Abstract

Objective: To investigate the value of laparoscopy in comprehensive early ovarian cancer staging by comparing the feasibility and safety of laparoscopy and laparotomy in surgical staging of early-stage epithelial ovarian cancer (EOC). Methods: A total of 102 patients with EOC who underwent comprehensive laparoscopic (LPS group, n=71) or laparotomic (LPT group, n=31) staging at Southwest Hospital from November 2007 to November 2014 were retrospectively analyzed. The perioperative parameters, postoperative complication rate and the long-term curative effect were compared between the two groups. Results: (1) LPS group had less intra-operative blood loss [(288±239) vs (631±463) ml], lower rate of blood transfusion (14% vs 58%) , larger number of pelvic dissected lymph nodes (18.1±5.6 vs 15.5±4.6), lower vasual analogue scalescore (VAS) pain score (2.1±1.6 vs 3.0±1.1), shorter gastrointestinal recovery time [(2.6±0.8) vs (3.5±0.9) days] and shorter hospital stay [(9.9±2.9) vs (11.3±5.0) days] when compared with LPT group (all P<0.01).
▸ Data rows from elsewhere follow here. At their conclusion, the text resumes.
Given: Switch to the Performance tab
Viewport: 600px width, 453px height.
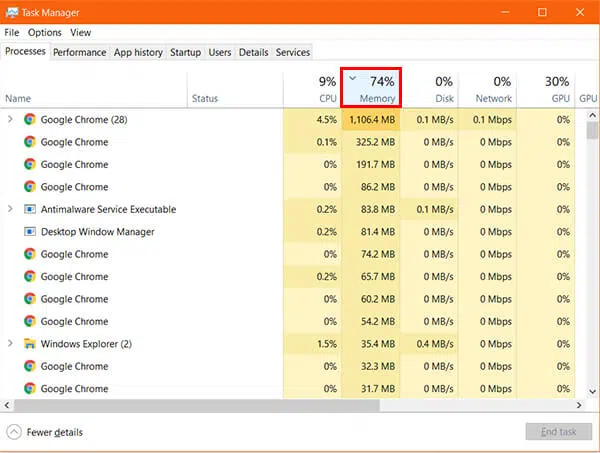Looking at the screenshot, I should point(79,52).
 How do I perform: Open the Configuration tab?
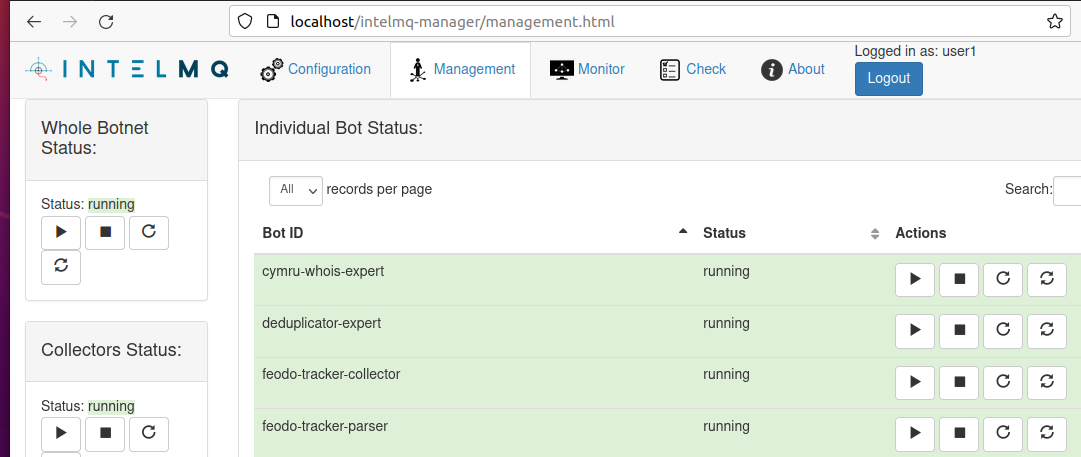tap(316, 70)
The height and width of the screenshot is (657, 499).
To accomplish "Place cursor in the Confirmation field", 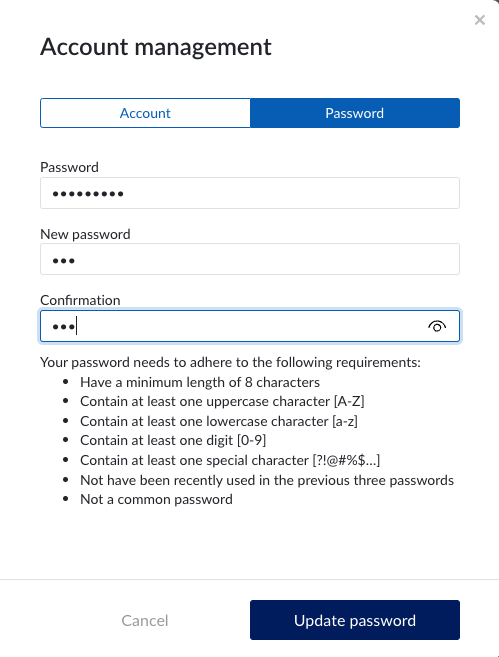I will (x=250, y=326).
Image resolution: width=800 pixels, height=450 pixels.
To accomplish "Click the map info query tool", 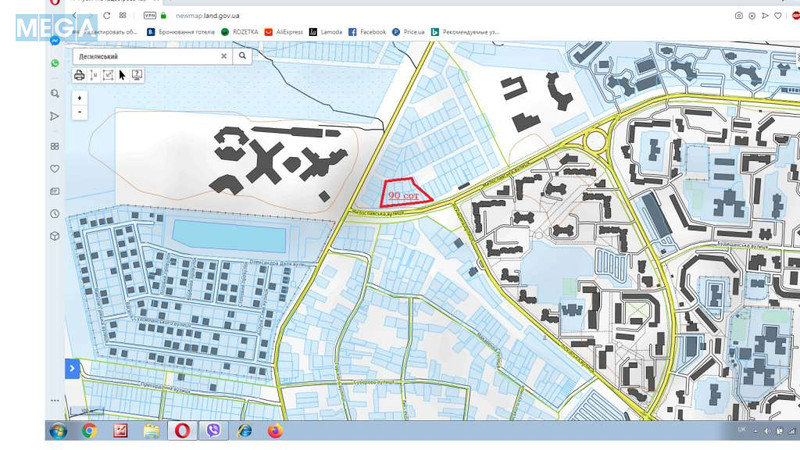I will [x=137, y=75].

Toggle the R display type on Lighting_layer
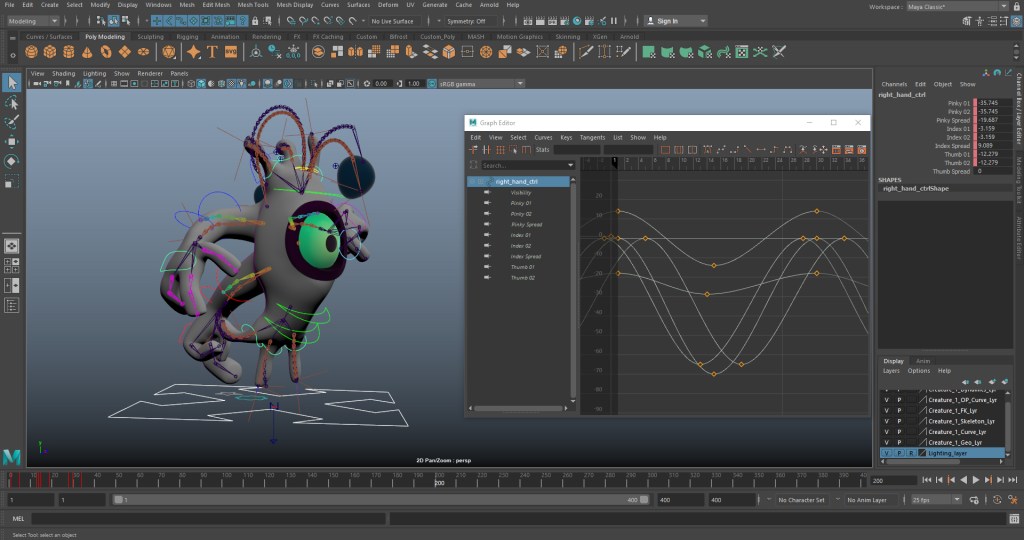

No significant difference were found in operation time, number of para-aortic lymph nodes, rate of postoperative upstaging and adjuvant chemotherapy between the two groups (all P>0.05). (2) No significant difference was found in postoperative rate of complications [11%(8/71) vs 19% (6/31), χ(2)=1.192, P=0.275]. (3) No significant difference was found in recurrence rate [17%(11/66) vs 14%(4/29), χ(2)=0.125, P=0.724] and 5-year overall survival (86.7% vs 86.8%, P=0.874) . Conclusion: Compared with LPT group, there are no significance differences in recurrence rate and mortality between two groups, laparoscopic staging, which could be recommended as a choice of surgical treatment of early ovarian cancer, shows more favorable operative outcomes including minimally invasive, less intra-operative blood loss, less postoperative pain and quicker recovery.